SOURCE PASSAGE:

·····

Lovely it is when they go through their hormonal stages, won't be long before he suddenly goes back to normal and will stop attacking poor Maggie.


----------



## sweetrsue (Jul 8, 2008)

If there is any way you can get him into a cage where he can actually fly. An aviary 3 feet X 6 feet. He would lose weight and territory wouldn't be an issue. This would allow him to just be who he is and you can enjoy him all the same.


----------



## Cannuck2007 (Feb 29, 2008)

That is what I am getting when we move, the husband is building me a large aviary type cage for all of my tiels. The other cage I have is quite large but not that big. We don't have the room to build one that big here (part of the reason we are moving). Only a few more months until the move. Should I just keep him seperate until then? He's always been nasty to me but never attacked the other birds before!


----------



## sweetrsue (Jul 8, 2008)

I would just to e on the safe side. They are capable of killing each other and it sounds like he has issues!


----------



## Cannuck2007 (Feb 29, 2008)

"issues" is an understatement! The lady that he came from had called me to find him a home because she couldn't clean the cage. So I quickly placed him with one of my homes, who in turn tried to sell him because he wasn't tame. Something I told them in the beginning! To make a long story short I ended up buying him (yes a bird that I had given with cage ect...) and taking him in myself. He is 11 yrs old. He needs some sort of stability. So in some respect he definately has reason to have issues! Lol! Fits right in with my bunch of misfits!


----------



## sweetrsue (Jul 8, 2008)

I'm glad you accept him for what he is. Far too many people as you have experienced don't really understand that these guys have personalities and can't always be molded into the little shoulder decoration they were hoping for. He's fortunate to have found someone like you. I think you will enjoy your aviary. It gives them a chance to behave more naturally and that's always a good thing.


----------



## Cannuck2007 (Feb 29, 2008)

sweetrsue said:


> I'm glad you accept him for what he is. Far too many people as you have experienced don't really understand that these guys have personalities and can't always be molded into the little shoulder decoration they were hoping for.


Whenever someone mentions to me that they are looking for a bird the first thing I tell them is that these are not domestic pets like cats and dogs. These are *wildanimals, and need to be treated as such. Even the most tame handfed baby can be unpredictable. A person that is not willing to accept that needs to think a little more about what they are getting in to. My house has a swinging door for birds, lol, thankfully I have a very understanding husband. Most I try to find homes for, some like Harley and Big Maggie are here forever. A bird can only handle be rehomed so many times! I am really looking forward to my aviary, because of our Canadian Climate it will have to be indoors but it will be wonderful all the same. My husband decided he had better build it quick before the flock grows much more. 

OT: I have already been talking to a lady who breeds whiteface pearl babies in this area about buying one of her femal chicks in the spring, I am seriously considering giving Mr. Maggie a chance to breed. He has a wonderful personality, what is your experience with breeding handfed birds? I'm not sure how good they are at being parents...*


----------



## sweetrsue (Jul 8, 2008)

·····

[Entries for finding text and elements]

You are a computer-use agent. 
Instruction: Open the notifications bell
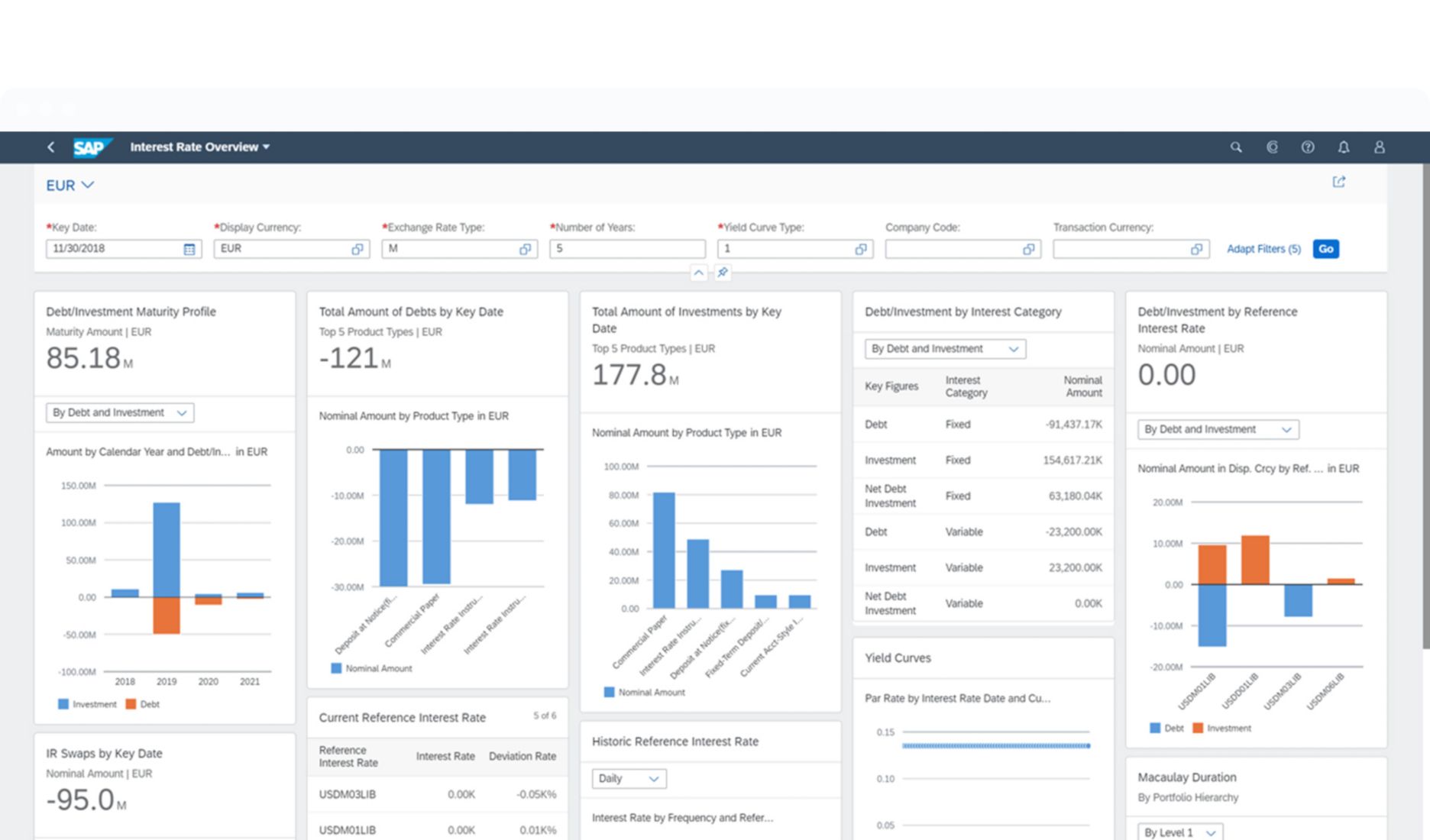[x=1343, y=147]
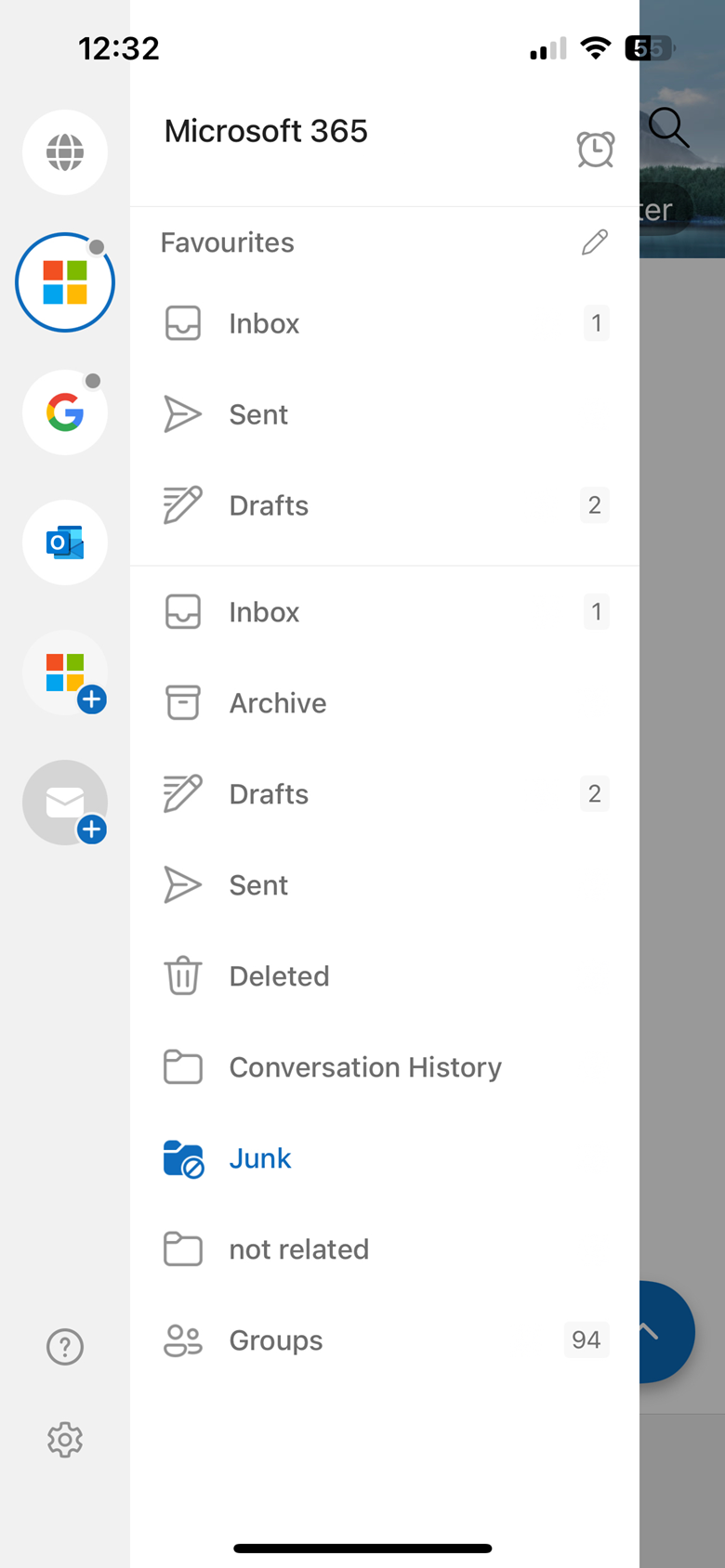Select the Junk folder
This screenshot has width=725, height=1568.
385,1158
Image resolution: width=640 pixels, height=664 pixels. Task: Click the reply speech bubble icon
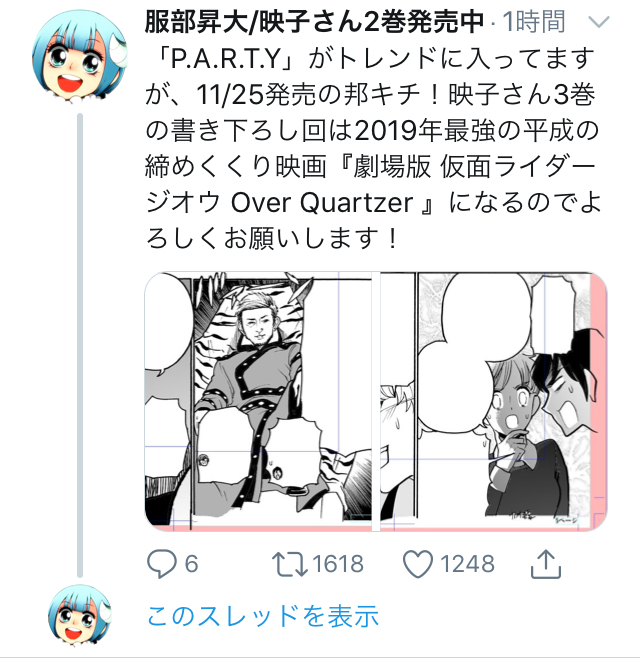pyautogui.click(x=161, y=564)
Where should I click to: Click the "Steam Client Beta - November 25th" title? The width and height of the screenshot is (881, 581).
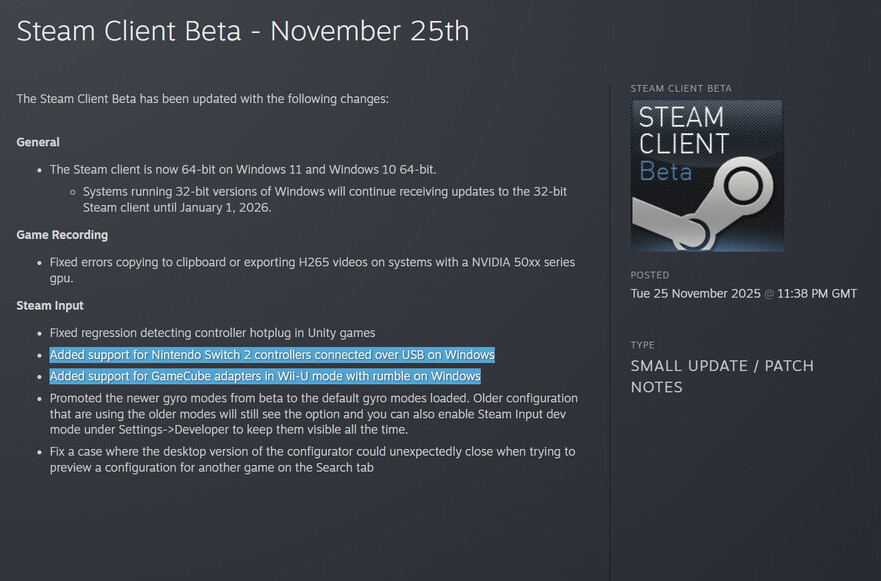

·····

EXERCISE TASK A: Rewrite the part of the records that opens with the line containing "Image resolution: width=640" and runs to the end of the records, swapping "screenshot" for "capture" and changing nothing else, with the pictures left out.
EXERCISE TASK B: Write the next part of the bird forum thread, picking up after its last line.
The text and the records have nothing to do with each other.

EXERCISE OUTPUT A:
Image resolution: width=640 pixels, height=664 pixels. Task: Click the reply speech bubble icon
pyautogui.click(x=161, y=564)
Where should I click to: Click the "Steam Client Beta - November 25th" title? The width and height of the capture is (881, 581).

EXERCISE OUTPUT B:
They usually are good parents but I always put my breeding birds in a separate room in their own cage. Even these are large. 35 high 32 wide and 24 deep. I usually pull the babies to hand feed when the eldest is 21 days or so. Of course there are cases when you have to pull the babies sooner if the parents aren't keeping them warm enough or they start to pluck them. In any case it's not that hard. Even babies that you have to pull at a very young age (Tiny was 4 days old) You don't need to feed between midnight and 6 am. I always use a spoon as it is safer for the babies and allows them to have a natural feeding response. They take the food at their own pace and are less likely to aspirate food into their lungs.


----------



## Cannuck2007 (Feb 29, 2008)

The cage that I have ButterBall and Stella in is approx. 3 1/2' high x 2' deep x 3' wide. The nest box is on the outside. I still let them come out during the day for a few flights around the room. Mr. Maggie is pretty much out most of the day following me around, as is Big Maggie who has a portable perch stand that goes from room to room. I can't wait until we move! With 4 kids, a husband, a dog and 5 birds and counting this house is just way to small! Lol!


----------



## sweetrsue (Jul 8, 2008)

http://www.finchinfo.com/housing/panel_form_aviary_construction.php I used this idea. I found the screen doors on-line http://doitbest.com/Screen+and+storm+doors-Columbia+Mfg.-model-212000000204-doitbest-sku-160890.dib
I had to fit mine into the bay window in the dining room so I have 3 screen doors across the front. One at the back of the bay and two coming from that back one at the angle of the bay. I had to make a few little panels to fill in places like the sides. I put the whole thing on a sheet of plywood that I laid linoleum on (I had to add to it a bit to make the 9 foot width) and use pine shavings as a sub strait. I put rollers under it on the 2X4's that I used to make a frame for the base to sit on.


----------



## Cannuck2007 (Feb 29, 2008)

I love that Sue! That is exactly what I want. I had never thought of using screen, I would worry about them chewing through. It does look really simple to put together as well (I like simple!) Thank you so much for the idea!


----------



## Birdie21 (May 24, 2008)

SweetSue that is a beautiful aviary. Yes, indeed, you are very clever.


----------



## sweetrsue (Jul 8, 2008)

The screen is removed and you have to replace it with the cage wire. Not as simple as you thought huh? But I did it all myself (took me a month) and if you have a hubby to do it for you all the better.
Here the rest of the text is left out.